Parece tan dulce. Ahí está, al otro lado de la sala, apoyada en la pared con su fingida y elegante desgana de siempre, hablando con alguien a quien no conozco: mírenla, ahora se la ve bien entre la gente, las espesas aguas de la concurrencia se han abierto un poco, creo que acaban de sacar los canapés calientes y ha habido una deriva de glotones hacia la puerta. Hay que reconocer que se mantiene guapa: se toma su trabajo para ello, desde luego.
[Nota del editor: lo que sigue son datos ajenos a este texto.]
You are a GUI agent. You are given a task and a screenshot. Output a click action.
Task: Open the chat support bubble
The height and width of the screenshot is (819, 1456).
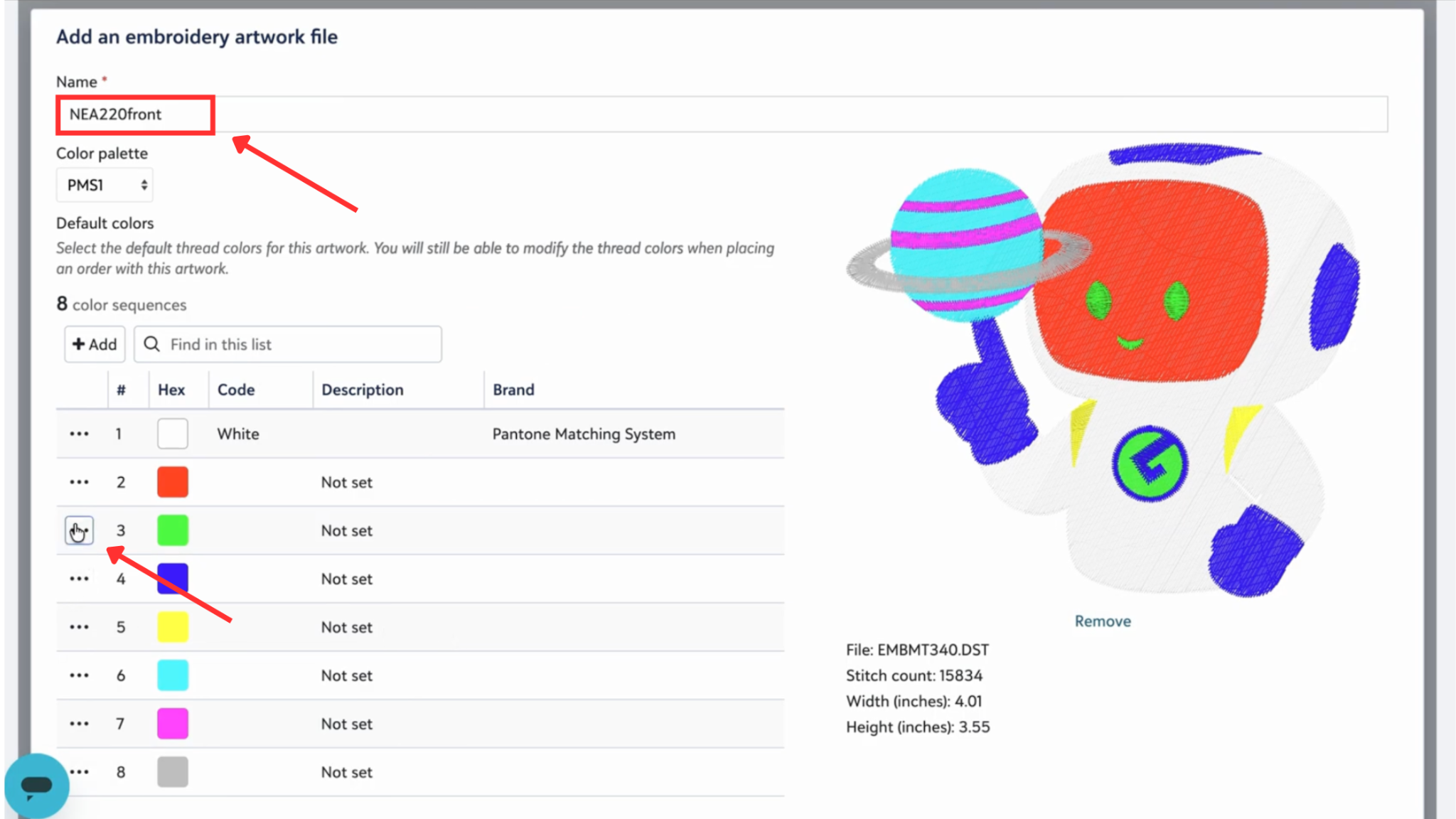click(x=36, y=785)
Se tiñe el pelo, se da masajes, hace gimnasia todo el día (quiero decir, siempre que está en casa: es abogada y trabaja en un despacho laboralista), se llena la cara de potingues, de mascarillas horrendas, de cremas apestosas; se mete en la cama por las noches tan resbaladiza y aceitosa como un luchador de sumo en un campeonato. En esto compruebo una vez más que es mi enemiga y puedo medir el odio y el desapego que me tiene: tantos esfuerzos por mantenerse guapa ¿para quién? Debe de ser para Donatella, para Contreras, para Zaldíbar. Para mí no es, eso está claro, a mí me ofrece la tramoya del afeite, un gorro de plástico en el pelo, un aspecto ridículo. No sé si lo hace por sadismo: para afrentarme con su presencia. O si, lo que sería peor (lo que sospecho), lo hace simplemente porque no me ve, porque no me tiene en consideración, porque no existo. Muchas veces en mi vida, con diversas personas, me he sentido así, de cristal transparente: pero no estar en su mirada, en la mirada de ella, es lo más duro.